The findings were based on the opinions of 12,000 individuals from 11 territories surveyed in 2019 and 2021. Last year’s results indicated that healthcare was a top policy priority in almost all territories, representing a seismic shift from 2019 when healthcare was only a top three priority in half of territories polled. This change can almost single-handedly be attributed to the pandemic.

“Going forward, it’s important to evaluate our healthcare system and implement a predict and prevent model,” said Kylie Park, director of corporate affairs and advocacy relations at Amgen. “How we can improve the health stock of our communities overall so we are better placed to understand these health shocks.” 

The report also noted that the level of healthcare professional expertise was the leading reason for satisfaction, while cost was the premier reason for dissatisfaction. Moreover, ability to access care was the second common reason for satisfaction and the third top reason for dissatisfaction, highlighting the mixed reviews and experiences of healthcare services in the region. 

As a potential remedy to streamline efforts and develop robust health services, the panelists unanimously agreed that the patient voice must be incorporated in key decision-making.

“Expertise is challenging and an impossible goal to aspire to when it comes to rare disorders, for example,” said Dr Ritu Jain, president of Debra International. “In such cases, the patient is the expert. The patient has to be in the driving seat when it comes to their own health. If the patient is not treated as an equal partner, no healthcare system can succeed.”

“You have patient groups that don’t have capacity and knowledge to communicate what they need or to use resources that governments or other stakeholders might give them,” added Robert Magyar, senior executive director for China at Sandpiper. “Capacity building in terms of patient voice is important. It’s about infographics, channels to help policymakers get the message [across].”

Dr Jain went a step further, suggesting that organizations should encourage patients to forge partnerships in the form of single condition national and regional alliances, bringing forth a unified voice to more effectively advocate for their needs and priorities. 

Interestingly, the report found that six out of 10 people recognized pharmaceutical companies – which have a chequered reputational history at best – as being one of the major players in the fight against the Covid-19 pandemic. In Japan, they were the most recognized stakeholder, ranked above healthcare professionals and governments. 
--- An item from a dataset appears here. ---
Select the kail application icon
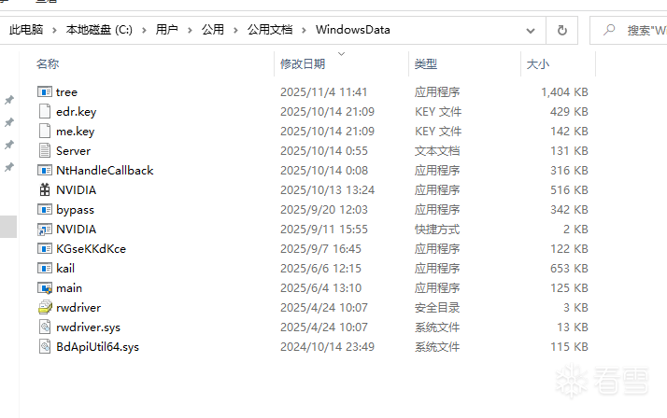Screen dimensions: 667x418 coord(45,268)
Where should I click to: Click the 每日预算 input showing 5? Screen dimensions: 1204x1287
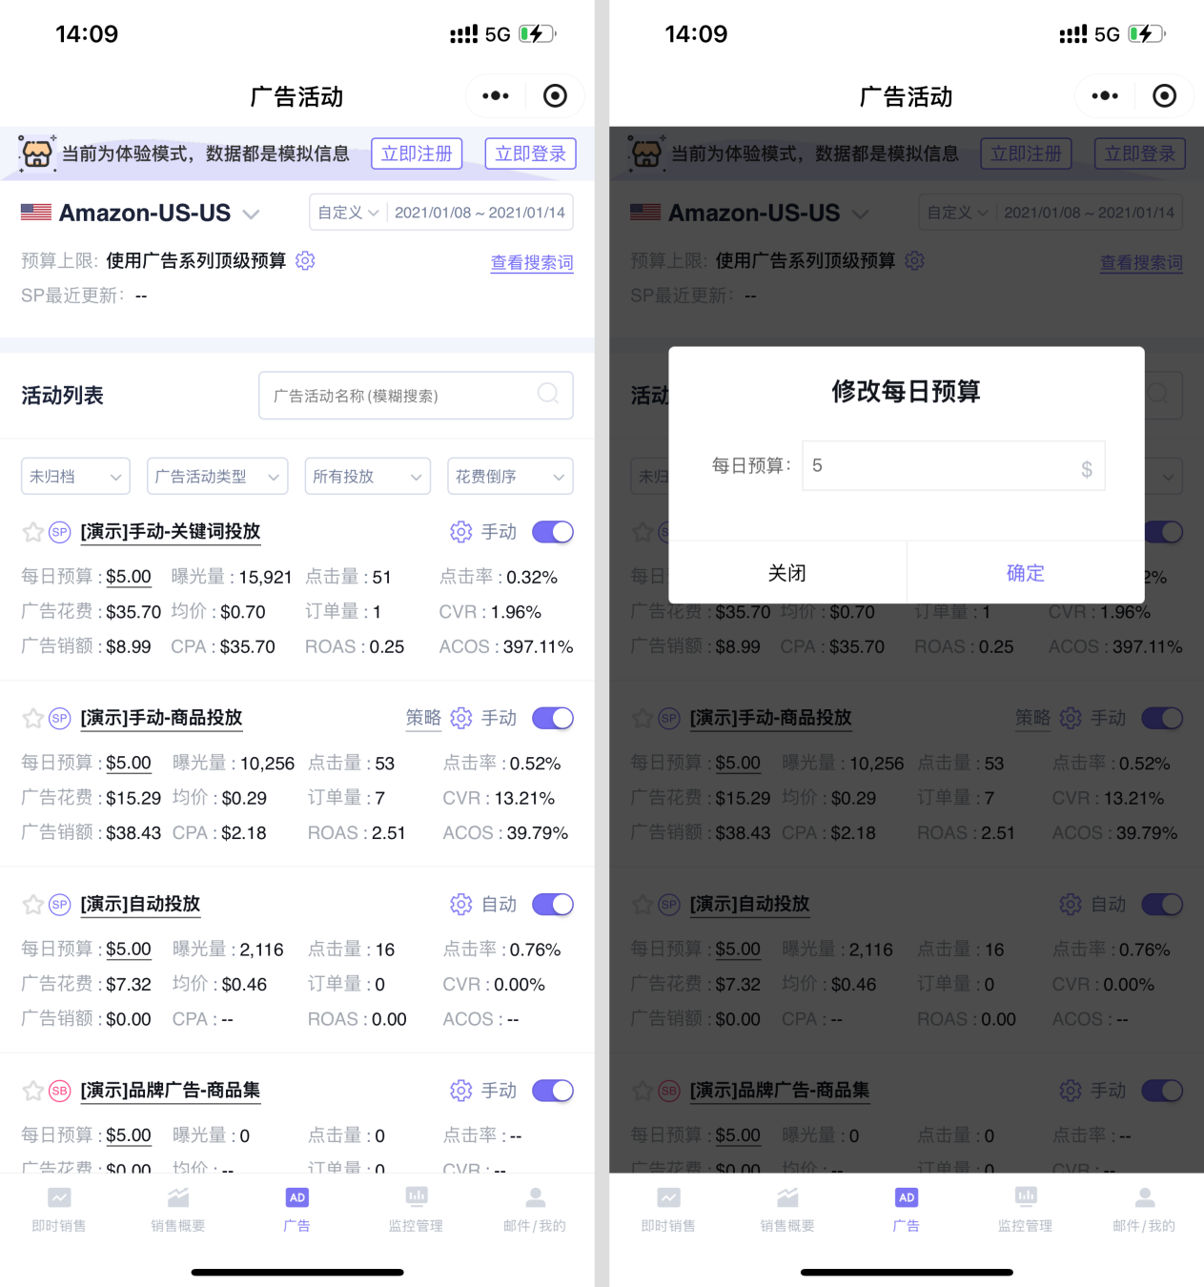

Magyar opined that while Big Pharma had done a stellar job in mitigating the consequences arising from the pandemic over the past two years, it remains incumbent upon Asia-Pacific governments to engage in responsible communication with consumers to ensure those benefits aren’t squandered.

“Every time there is a new vaccine or innovative treatment that emerges, whether a technological or scientific breakthrough, it creates positive messaging,” he said. “But inevitably, the next question is, ‘how expensive is it’? This ensures there is a negative connotation to everything relating to healthcare. The focus needs to be on the economic benefits of new treatments. Patient groups may also want to be part of the discussion because the financing of therapies, drugs and devices affects them most.” 

Even as the research suggests that almost seven out of 10 people believe government is financially responsible for healthcare in their territory, Dr. Jain pointed out that costs will continue to rise. 

“We can wish that governments will take care of all healthcare expenses, but that’s simply not possible,” she concluded. “If they do, it’ll translate into higher taxes and filter down to the consumer. Industry isn’t here to improve the climate or do charitable work; every organization has an agenda in mind. But if governments, industry and patients come together and embrace multi-stakeholder conversation, we can find innovative solutions and common ground to try and bring down costs.”